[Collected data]
----

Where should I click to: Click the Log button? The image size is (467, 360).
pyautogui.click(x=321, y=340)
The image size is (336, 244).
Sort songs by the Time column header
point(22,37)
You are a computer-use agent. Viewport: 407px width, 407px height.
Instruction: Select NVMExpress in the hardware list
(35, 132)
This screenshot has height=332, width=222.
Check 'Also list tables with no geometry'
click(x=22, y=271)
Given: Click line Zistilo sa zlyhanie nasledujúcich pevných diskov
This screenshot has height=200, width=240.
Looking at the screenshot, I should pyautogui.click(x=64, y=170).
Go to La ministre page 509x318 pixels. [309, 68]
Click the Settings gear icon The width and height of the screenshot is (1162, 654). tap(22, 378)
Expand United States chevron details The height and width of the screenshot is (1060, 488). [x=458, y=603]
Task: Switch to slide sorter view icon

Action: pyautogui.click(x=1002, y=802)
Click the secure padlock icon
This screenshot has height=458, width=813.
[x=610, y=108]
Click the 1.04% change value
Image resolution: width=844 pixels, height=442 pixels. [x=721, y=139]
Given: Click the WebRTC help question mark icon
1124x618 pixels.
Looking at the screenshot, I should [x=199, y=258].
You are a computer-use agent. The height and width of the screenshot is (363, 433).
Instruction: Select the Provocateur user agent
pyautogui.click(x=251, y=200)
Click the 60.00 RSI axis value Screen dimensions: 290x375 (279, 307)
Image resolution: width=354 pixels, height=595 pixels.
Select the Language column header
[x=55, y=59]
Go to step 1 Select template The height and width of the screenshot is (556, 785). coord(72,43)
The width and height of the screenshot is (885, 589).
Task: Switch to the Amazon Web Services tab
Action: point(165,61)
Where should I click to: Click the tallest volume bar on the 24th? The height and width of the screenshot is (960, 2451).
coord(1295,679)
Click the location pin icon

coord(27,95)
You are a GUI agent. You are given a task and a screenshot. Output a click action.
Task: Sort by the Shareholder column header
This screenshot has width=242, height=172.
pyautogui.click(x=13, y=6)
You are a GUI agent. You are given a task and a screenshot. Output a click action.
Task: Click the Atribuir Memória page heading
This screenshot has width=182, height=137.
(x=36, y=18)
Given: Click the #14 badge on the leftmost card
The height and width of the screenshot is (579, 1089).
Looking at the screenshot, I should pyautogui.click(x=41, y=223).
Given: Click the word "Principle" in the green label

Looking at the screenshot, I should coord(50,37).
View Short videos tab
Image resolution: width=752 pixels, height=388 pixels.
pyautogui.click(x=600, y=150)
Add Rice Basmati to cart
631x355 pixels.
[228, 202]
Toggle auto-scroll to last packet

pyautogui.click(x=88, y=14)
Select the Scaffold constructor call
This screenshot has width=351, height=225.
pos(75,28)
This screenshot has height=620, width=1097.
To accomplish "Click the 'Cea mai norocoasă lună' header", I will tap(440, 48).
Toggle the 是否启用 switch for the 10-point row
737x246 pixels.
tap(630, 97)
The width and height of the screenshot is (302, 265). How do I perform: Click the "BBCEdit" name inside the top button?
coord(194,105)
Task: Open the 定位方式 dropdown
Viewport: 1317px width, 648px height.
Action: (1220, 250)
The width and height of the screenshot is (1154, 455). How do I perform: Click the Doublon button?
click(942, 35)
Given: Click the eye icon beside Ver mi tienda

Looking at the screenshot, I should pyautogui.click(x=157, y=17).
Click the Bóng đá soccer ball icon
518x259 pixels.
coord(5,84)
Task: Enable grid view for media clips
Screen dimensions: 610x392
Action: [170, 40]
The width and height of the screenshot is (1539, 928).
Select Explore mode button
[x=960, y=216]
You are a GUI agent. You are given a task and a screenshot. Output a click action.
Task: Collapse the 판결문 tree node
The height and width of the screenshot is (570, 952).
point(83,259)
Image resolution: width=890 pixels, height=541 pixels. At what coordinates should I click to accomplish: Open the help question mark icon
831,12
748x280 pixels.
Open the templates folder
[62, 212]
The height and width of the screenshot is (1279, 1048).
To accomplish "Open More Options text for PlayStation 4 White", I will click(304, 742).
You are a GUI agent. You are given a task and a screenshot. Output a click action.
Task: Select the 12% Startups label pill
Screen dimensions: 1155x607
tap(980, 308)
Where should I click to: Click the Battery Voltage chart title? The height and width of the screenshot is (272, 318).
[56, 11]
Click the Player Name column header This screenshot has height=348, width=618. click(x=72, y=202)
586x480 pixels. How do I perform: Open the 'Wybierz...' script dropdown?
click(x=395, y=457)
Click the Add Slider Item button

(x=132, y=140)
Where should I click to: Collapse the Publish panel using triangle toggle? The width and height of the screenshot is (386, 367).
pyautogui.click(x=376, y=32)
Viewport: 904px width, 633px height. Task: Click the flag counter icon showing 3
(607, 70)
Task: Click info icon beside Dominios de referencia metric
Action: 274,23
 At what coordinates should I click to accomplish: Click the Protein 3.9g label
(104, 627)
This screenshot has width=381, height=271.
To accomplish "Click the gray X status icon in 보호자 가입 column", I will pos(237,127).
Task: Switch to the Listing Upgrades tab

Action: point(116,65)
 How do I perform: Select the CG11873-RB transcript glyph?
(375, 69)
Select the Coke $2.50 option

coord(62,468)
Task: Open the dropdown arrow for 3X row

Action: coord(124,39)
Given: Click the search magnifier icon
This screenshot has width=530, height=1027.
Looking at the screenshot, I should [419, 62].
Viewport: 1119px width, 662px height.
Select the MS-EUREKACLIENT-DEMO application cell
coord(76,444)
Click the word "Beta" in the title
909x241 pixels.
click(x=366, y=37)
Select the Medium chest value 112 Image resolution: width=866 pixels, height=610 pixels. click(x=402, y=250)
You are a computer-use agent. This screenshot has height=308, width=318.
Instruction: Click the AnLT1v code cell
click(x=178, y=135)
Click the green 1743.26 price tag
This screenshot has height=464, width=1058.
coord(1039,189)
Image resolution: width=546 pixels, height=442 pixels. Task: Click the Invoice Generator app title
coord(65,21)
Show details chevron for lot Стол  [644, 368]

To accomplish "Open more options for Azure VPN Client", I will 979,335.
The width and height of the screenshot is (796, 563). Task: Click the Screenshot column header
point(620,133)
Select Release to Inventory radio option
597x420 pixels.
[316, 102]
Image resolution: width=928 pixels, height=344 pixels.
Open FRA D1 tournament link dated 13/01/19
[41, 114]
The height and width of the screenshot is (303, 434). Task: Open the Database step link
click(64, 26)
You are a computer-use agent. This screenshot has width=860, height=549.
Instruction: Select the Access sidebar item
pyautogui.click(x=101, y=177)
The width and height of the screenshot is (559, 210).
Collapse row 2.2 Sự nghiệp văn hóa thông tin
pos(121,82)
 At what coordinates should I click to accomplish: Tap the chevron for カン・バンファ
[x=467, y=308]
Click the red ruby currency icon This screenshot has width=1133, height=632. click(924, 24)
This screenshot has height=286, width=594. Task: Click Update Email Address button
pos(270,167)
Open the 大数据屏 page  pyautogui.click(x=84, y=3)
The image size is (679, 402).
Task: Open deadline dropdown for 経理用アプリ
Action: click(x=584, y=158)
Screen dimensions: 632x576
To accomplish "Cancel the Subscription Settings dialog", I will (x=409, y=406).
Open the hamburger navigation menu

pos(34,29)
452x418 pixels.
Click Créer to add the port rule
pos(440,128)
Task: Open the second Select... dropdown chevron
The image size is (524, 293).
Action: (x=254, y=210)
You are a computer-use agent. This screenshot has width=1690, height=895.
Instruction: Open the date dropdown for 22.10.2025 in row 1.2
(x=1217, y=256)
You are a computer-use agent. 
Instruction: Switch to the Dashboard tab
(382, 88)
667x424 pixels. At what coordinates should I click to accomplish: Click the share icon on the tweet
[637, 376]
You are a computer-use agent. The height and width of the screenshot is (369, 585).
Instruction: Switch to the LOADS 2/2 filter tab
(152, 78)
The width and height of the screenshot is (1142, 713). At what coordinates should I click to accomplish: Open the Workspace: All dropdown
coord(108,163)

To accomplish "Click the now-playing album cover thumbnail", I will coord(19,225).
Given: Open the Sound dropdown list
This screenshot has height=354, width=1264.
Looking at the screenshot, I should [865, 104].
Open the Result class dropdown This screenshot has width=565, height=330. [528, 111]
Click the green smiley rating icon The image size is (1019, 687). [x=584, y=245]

----

*Exercise details*
Every line above that contains the word "computer" should be reported.

*Task response*
You are a computer-use agent. Viewport: 407px width, 407px height.
You are a computer-use agent. The height and width of the screenshot is (363, 433).
You are a computer-use agent. This screenshot has height=308, width=318.
You are a computer-use agent. This screenshot has width=860, height=549.
You are a computer-use agent. This screenshot has width=1690, height=895.
You are a computer-use agent. 
You are a computer-use agent. The height and width of the screenshot is (369, 585).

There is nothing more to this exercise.